En juillet 2020, Marvin Damián, un animateur de 29 ans de la radio communautaire Savia au Honduras, est assassiné. L'enquête n'a jamais été menée par la police, et Marvin a été enterré sans cérémonie. Cet événement marque un tournant dans l'histoire de la radio, déjà ciblée pour son rôle dans la défense des droits humains et de l'environnement. Marvin Damián était une figure emblématique de Savia, une station qui aborde des sujets sensibles comme la déforestation, le trafic de drogue ou les projets miniers controversés. Son meurtre illustre la violence persistante contre les journalistes dans ce pays d'Amérique centrale, où l'impunité est fréquente.
Après l'assassinat de Marvin Damián, la radio Savia a été placée sous protection par la Cour interaméricaine des droits de l'homme, une institution judiciaire internationale qui veille au respect des droits humains en Amérique. Deux policiers armés surveillent désormais l'entrée de la station pour prévenir d'éventuelles attaques. Malgré cette mesure, German Chirino, le directeur de la radio, souligne que ces protections ne suffisent pas à stopper les menaces et les intimidations. La radio doit continuer son travail dans un climat de peur constant, où les journalistes risquent leur vie pour informer.
Les journalistes de Radio Savia, comme Claudia Aguilar, vivent dans une insécurité permanente. Claudia, mère célibataire de deux enfants, a vu sa vie basculer après la mort de son collègue. Elle doit prendre des précautions extrêmes pour éviter d'être repérée : elle ne communique jamais sa localisation en direct, utilise des messages codés avec ses enfants et quitte parfois son domicile pour se protéger.
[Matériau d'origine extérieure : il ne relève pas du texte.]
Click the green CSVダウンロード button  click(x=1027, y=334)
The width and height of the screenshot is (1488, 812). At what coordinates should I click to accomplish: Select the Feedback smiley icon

Malgré tout, elle refuse de se taire, car pour elle, le silence équivaudrait à une trahison des injustices subies par les femmes et les communautés locales. Son combat est aussi une lutte contre le machisme ambiant au Honduras.
Radio Savia joue un rôle crucial dans une région marquée par la présence de groupes criminels impliqués dans la déforestation illégale, le trafic de bois et de drogue. La station aborde des sujets tabous, comme les projets miniers qui menacent l'environnement et les droits des populations locales. En s'opposant à ces activités, la radio devient une cible pour les puissants intérêts économiques et criminels. Son travail est essentiel pour informer les communautés et défendre leurs droits, mais cela se fait au prix d'un risque permanent pour ses animateurs.
Malgré les assassinats, les menaces et l'impunité, les journalistes de Radio Savia continuent leur mission. Pour eux, informer est un devoir, même si cela implique de vivre dans la peur. Claudia Aguilar incarne cette résistance : elle refuse de renoncer à son combat pour la justice et les droits des femmes, malgré les dangers. Leur persévérance montre l'importance des médias communautaires dans des régions où les voix indépendantes sont souvent étouffées par la violence et la corruption. Leur travail rappelle aussi l'urgence de protéger les défenseurs des droits humains et de l'environnement.